Index talk:Koht jemne mil̦t vьjet.pdf

From Wikisource
Jump to navigation Jump to search


This book uses an alphabet that is mostly Latin, but with some Cyrillic letters mixed in. There is also a letter that looks like a small 8, which I have not been able to find in Unicode. I will transcribe this with ŝ for now, until a better solution is found. Better solution found: S with stroke (Ꞩ, ꞩ)

The following Cyrillic letters are used mixed in with Latin:

  • в
  • є
  • з
  • ь

Some of them possibly have better-suited Latin script variants. I will research this later. Jon Harald Søby (talk) 12:31, 26 February 2019 (UTC)Reply[reply]

@Jon Harald Søby: This is the so-called Unified Northern Alphabet. I've also a relevant publication (An OCR system for the Unified Northern Alphabet) on the topic. Michael.riessler (talk) 12:25, 13 November 2019 (UTC)Reply[reply]
@Michael.riessler: Oh, that is awesome. Do you have any idea how we can apply this OCR in Wikisource? I'm afraid I have no experience with OCR at all, really. Jon Harald Søby (talk) 12:34, 13 November 2019 (UTC)Reply[reply]

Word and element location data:
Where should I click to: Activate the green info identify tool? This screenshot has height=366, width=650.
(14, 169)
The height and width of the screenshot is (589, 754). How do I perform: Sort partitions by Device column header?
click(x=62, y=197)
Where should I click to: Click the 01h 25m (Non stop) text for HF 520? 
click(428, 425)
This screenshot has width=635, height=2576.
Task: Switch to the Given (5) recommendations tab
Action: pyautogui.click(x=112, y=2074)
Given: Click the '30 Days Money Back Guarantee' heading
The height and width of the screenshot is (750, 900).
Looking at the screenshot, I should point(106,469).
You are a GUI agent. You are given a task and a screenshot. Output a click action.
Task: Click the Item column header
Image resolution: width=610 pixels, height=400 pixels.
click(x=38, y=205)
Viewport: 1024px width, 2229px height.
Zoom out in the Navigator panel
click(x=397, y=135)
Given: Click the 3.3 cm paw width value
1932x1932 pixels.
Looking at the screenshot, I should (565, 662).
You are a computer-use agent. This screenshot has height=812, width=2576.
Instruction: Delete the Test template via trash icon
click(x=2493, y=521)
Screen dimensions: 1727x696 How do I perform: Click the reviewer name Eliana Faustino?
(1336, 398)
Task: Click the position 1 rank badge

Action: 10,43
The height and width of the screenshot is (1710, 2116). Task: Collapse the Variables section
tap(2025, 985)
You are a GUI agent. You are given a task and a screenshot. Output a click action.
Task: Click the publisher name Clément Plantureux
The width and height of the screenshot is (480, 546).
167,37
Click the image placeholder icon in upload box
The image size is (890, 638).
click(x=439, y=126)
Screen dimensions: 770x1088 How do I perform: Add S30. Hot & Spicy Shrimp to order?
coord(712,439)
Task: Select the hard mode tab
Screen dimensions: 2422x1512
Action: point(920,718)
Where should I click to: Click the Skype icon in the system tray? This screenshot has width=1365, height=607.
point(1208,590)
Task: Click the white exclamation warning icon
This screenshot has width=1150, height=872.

Exercise instructions:
List the Cyrillic letters that the talk page says are mixed in with the Latin alphabet in the book. Rely on the talk page alone, not on the rows.

Written solution:
в, є, з, ь